Kendrew began his investigation into the structure of myoglobin in 1949, choosing this particular protein because it was “of low molecular weight, easily prepared in quantity, readily crystallized, and not already being studied by X-ray methods elsewhere” (Kendrew, “Myoglobin and the structure of proteins. Nobel Prize Lecture [1962],” pp. 676-677). Protein molecules, which contain, at minimum, thousands of atoms, have enormously convoluted and irregular formations that are extremely difficult to elucidate. In the 1930s J. D. Bernal, Dorothy Hodgkin and Max Perutz performed the earliest crystallographic studies of proteins at Cambridge’s Cavendish Laboratory; however, the intricacies of three-dimensional structure of proteins were too complex for analysis by conventional X-ray crystallography, and the process of calculating the structure factors by slide-rules and electric calculators was far too slow. It was not until the late 1940s, when Kendrew joined the Cavendish Laboratory as a graduate student, that new and more sophisticated tools emerged that could be used to attack the problem. The first of these tools was the technique of isomorphous replacement, developed by Perutz during his own researches on hemoglobin, in which certain atoms in a protein molecule are replaced with heavy atoms. When these modified molecules are subjected to X-ray analysis the heavy atoms provide a frame of reference for comparing diffraction patterns. The second tool was the electronic computer, which Kendrew introduced to computational biology in 1951. The first electronic computer, the ENIAC, which became operational in Philadelphia in 1945, was 10,000 times the speed of a human performing a calculation. In 1951 Cambridge University was one of only three or four places in the world with a high-speed stored-program electronic computer, and Kendrew took full advantage of the speed of Cambridge’s EDSAC computer, and its more powerful successors, to execute the complex mathematical calculations required to solve the structure of myoglobin. Kendrew was the first to apply an electronic computer to the solution of a complex problem in biology.
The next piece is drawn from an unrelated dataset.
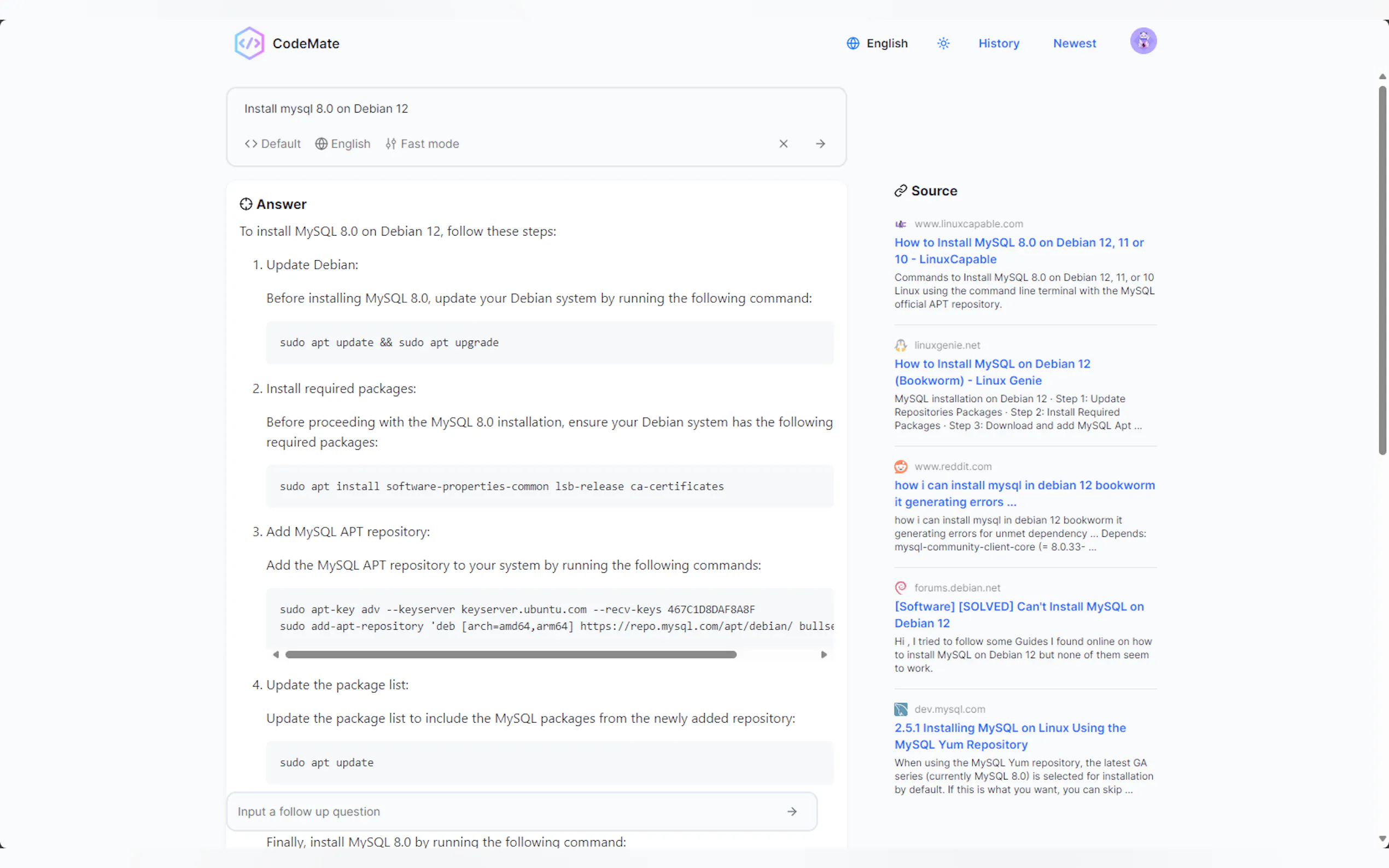
Task: Open the English language selector in query box
Action: 343,144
Nevertheless, even with the EDSAC computer performing the calculations, the research progressed remarkably slowly. Only by the summer of 1957 did Kendrew and his team succeed in creating a three-dimensional map of myoglobin at a resolution the so-called “low resolution”of 6 angstroms; thus myoglobin became “the first protein to be solved” (Judson, p. 538).
“A cursory inspection of the map showed it to consist of a large number of rod-like segments, joined at the ends, and irregularly wandering through the structure; a single dense flattened disk in each molecule; and sundry connected regions of uniform density. These could be identified respectively with polypeptide chains, with the iron atom and its associated porphyrin ring, and with the liquid filling the interstices between neighboring molecules. From the map it was possible to ‘dissect out’ a single protein molecule . . . The most striking features of the molecule were its irregularity and its total lack of symmetry” (Kendrew, “Myoglobin,” p. 681).
The 6-angstrom resolution was too low to show the molecule’s finer features, but by 1960 Kendrew and his team were able to obtain a map of the molecule at 2-angstrom resolution. “To achieve a resolution of 2 Å it was necessary to determine the phases of nearly 10,000 reflections, and them to compute a Fourier synthesis with the same number of terms . . . the Fourier synthesis itself (excluding preparatory computations of considerable bulk and complexity) required about 12 hours of continuous computation on a very fast machine (EDSAC II)” (Kendrew, “Myoglobin,” p. 682).